● **Task to complete**:
Once the line with "The width and height of the screenshot is (980, 460)." is found in the entries below, print it and each following line exactly, stopping after the line with "Task: Click the search magnifier icon"; print nothing else.

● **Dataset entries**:
=== Section Start ===
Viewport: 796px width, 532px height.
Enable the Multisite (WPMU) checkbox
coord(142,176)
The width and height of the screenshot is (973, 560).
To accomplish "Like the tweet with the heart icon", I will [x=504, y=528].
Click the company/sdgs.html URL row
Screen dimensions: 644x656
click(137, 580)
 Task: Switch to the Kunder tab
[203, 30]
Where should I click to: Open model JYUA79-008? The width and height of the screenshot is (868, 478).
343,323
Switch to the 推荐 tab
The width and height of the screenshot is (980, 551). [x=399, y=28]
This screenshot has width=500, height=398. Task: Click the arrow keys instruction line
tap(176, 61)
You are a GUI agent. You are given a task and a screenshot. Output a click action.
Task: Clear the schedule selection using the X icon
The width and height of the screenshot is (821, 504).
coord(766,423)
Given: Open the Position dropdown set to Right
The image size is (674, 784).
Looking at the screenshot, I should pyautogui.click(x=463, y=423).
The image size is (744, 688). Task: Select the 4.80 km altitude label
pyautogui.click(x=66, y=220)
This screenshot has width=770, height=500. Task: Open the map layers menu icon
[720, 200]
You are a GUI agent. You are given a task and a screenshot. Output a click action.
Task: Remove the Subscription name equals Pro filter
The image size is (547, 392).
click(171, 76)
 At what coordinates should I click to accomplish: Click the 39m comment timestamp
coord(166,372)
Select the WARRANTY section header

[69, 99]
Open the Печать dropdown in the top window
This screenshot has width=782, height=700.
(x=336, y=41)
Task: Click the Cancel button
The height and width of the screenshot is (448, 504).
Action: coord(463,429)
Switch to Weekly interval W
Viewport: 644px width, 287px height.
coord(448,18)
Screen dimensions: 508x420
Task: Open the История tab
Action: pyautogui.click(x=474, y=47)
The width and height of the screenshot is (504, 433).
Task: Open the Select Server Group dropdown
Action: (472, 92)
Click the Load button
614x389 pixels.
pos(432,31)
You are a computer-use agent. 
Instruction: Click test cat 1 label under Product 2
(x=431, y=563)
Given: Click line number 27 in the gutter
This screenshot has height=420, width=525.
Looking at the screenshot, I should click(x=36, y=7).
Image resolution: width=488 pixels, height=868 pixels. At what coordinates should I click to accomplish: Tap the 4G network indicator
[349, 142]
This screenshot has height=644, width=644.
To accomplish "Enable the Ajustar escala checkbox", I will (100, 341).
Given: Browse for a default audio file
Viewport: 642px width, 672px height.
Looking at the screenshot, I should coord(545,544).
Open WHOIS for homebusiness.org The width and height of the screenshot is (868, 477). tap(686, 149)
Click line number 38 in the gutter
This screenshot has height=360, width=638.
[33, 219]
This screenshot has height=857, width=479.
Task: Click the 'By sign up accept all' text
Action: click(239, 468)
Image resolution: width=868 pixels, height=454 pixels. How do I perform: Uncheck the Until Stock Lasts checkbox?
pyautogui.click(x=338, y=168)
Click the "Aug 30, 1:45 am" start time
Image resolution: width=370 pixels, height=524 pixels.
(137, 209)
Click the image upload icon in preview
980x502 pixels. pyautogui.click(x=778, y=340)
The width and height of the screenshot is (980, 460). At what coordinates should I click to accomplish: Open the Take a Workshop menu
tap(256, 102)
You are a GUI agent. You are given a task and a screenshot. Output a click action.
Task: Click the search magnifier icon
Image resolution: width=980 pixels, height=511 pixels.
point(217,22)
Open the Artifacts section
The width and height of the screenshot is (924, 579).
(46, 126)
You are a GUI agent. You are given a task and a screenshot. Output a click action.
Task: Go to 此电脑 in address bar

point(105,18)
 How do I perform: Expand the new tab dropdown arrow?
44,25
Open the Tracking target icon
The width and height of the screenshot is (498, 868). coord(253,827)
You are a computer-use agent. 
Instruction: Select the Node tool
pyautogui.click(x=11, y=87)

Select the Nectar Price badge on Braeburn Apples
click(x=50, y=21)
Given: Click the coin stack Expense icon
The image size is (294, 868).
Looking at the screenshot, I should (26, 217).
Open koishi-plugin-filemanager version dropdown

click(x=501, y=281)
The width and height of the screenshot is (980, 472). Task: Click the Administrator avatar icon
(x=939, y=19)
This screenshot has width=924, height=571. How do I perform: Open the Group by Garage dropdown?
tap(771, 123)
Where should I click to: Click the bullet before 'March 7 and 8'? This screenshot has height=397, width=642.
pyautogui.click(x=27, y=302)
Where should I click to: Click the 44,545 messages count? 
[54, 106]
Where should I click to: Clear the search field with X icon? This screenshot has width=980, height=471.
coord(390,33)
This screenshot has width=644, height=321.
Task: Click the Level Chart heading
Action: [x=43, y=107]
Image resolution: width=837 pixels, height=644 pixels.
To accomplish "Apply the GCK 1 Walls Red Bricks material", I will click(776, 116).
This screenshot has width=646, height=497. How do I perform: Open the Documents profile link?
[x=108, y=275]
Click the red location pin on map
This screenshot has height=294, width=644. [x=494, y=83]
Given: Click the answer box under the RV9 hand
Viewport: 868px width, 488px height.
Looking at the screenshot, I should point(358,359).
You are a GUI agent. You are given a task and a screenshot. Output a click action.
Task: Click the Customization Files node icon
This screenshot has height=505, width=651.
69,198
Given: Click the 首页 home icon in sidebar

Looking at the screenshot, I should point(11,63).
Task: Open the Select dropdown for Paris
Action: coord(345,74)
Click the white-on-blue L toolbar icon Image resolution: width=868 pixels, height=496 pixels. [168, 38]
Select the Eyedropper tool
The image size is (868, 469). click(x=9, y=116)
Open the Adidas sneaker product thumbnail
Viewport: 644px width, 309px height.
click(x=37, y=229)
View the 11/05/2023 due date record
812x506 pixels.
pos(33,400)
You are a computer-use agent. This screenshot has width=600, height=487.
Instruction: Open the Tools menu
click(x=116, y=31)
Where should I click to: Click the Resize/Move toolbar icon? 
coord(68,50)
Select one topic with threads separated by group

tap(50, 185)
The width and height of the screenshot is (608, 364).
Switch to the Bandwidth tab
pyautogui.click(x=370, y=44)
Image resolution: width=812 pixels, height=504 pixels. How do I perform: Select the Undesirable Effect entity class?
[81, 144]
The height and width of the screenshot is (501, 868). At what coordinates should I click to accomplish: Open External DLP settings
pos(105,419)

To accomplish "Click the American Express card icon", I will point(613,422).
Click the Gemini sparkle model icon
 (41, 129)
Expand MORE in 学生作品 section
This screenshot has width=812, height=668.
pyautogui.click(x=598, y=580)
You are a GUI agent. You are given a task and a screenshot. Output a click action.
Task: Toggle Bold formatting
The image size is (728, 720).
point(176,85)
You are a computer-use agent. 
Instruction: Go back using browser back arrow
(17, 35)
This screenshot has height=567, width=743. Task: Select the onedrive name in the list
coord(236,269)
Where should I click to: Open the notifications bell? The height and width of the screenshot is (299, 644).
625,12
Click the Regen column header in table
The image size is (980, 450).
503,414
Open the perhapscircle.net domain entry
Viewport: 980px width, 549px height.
=== Section End ===
● **Your solution**:
The width and height of the screenshot is (980, 460). At what coordinates should I click to accomplish: Open the Take a Workshop menu
tap(256, 102)
You are a GUI agent. You are given a task and a screenshot. Output a click action.
Task: Click the search magnifier icon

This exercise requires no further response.